Problem
Please translate this sentence from the webinar post into Spanish: "NASA has many discipline specific data centers that archive and manage data from all of the Earth observation missions."

Given text
════════════════

NASA Earthdata Webinar: NASA Openscapes Mentors from 4 data centers present the Earthdata Cloud Cookbook

blog
nasa-framework
Authors

Bri Lind

Alexis Hunzinger

Luis Lopez

Cassandra Nickles

NASA Openscapes Community

Published

March 12, 2024

On Wednesday, February 28, NASA Openscapes Mentors from 4 data centers shared how to use the Openscapes Earthdata Cloud Cookbook—a compilation of open-source tutorials, workflows, libraries, and cheatsheets that help users find, access, and work with Earth science data. This was really exciting to have the opportunity for the Mentors to share about this work on a big stage! There were 106 attendees, and recordings of these webinars are often watched by many more! Presenters were Bri Lind from the Land Processes Data Active Archive Center(LP DAAC); Luis Alberto Lopez Espinosa, from the National Snow and Ice Data Center (NSIDC); Cassie Nickles from the Physical Oceanography Data Active Archive Center (PO.DAAC); and Alexis Hunzinger from the Goddard Earth Sciences Data and Information Services Center (GES DISC).

Quicklinks:


Community Developed Resources—Explore the Openscapes Earthdata Cloud Cookbook

Bri Lind kicked things off by describing data stewardship at NASA. NASA has many discipline specific data centers that archive and manage data from all of the Earth observation missions. She then shifted to NASA Openscapes - a mentor community across those NASA Earth science data centers that helps support users though co-creating common tutorials, hosting cloud training events, and practicing open science ourselves! Bri shared how open science is something we do in our daily work - we write open source code using tools like python, R, Quarto, and GitHub, and interact with open communities like leafmap, Pangeo, and rOpenSci.

“We really like to be active in other open source communities” - Bri Lind, Land Processes data center (LP DAAC)

figure with spiralling shell shape where each section has logos representing a segment of people who work with NASA Earthdata. Sections are labeled NASA Openscapes Mentor Community Values, NASA Archive Center Staff, Open Science Community. Text in box to right says 'Consistent feedback and iteration has shaped development of migration tools and support mechanisms'

Like a spiralling shell, we co-developed across different teams of people that work with NASA Earthdata

Bri showed an illustration we refer to as the “shell” that shows how like a spiraling shell we co-developed across different teams of people that work with NASA Earthdata. The way this plays out for us: We as a small mentor community (in gray at the top) are able bring our deep expertise about NASA Earthdata from our data centers together to co-develop and learn across the data centers. Then we share back and incorporate with our colleagues at each of our data centers (blue). This means more people and time focussing real-life users (yellow). And we incorporate what we learn back into the open science community (orange). She emphasized that our resources are built with consistent feedback and iteration has shaped development of migration tools and support mechanisms (purple)

Bri also shared that in addition to everything we’ve accomplished together, we’ve all learned new skills and developed new friendships. This trust and ability to work together helps all of the data centers: we can help diverse users and also address the common needs across all users.

When to Cloud?

Alexis Hunzinger started the “When to Cloud” portion by reminding us that “Cloud” can mean multiple things at once - we also work with data from clouds in the sky!

════════════════

Exercise data
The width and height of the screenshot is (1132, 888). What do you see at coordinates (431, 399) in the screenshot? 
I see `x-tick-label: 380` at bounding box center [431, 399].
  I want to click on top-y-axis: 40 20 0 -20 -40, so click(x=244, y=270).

════════════════

Result below
La NASA tiene muchos centros de datos especializados por disciplina que archivan y gestionan los datos de todas las misiones de observación de la Tierra.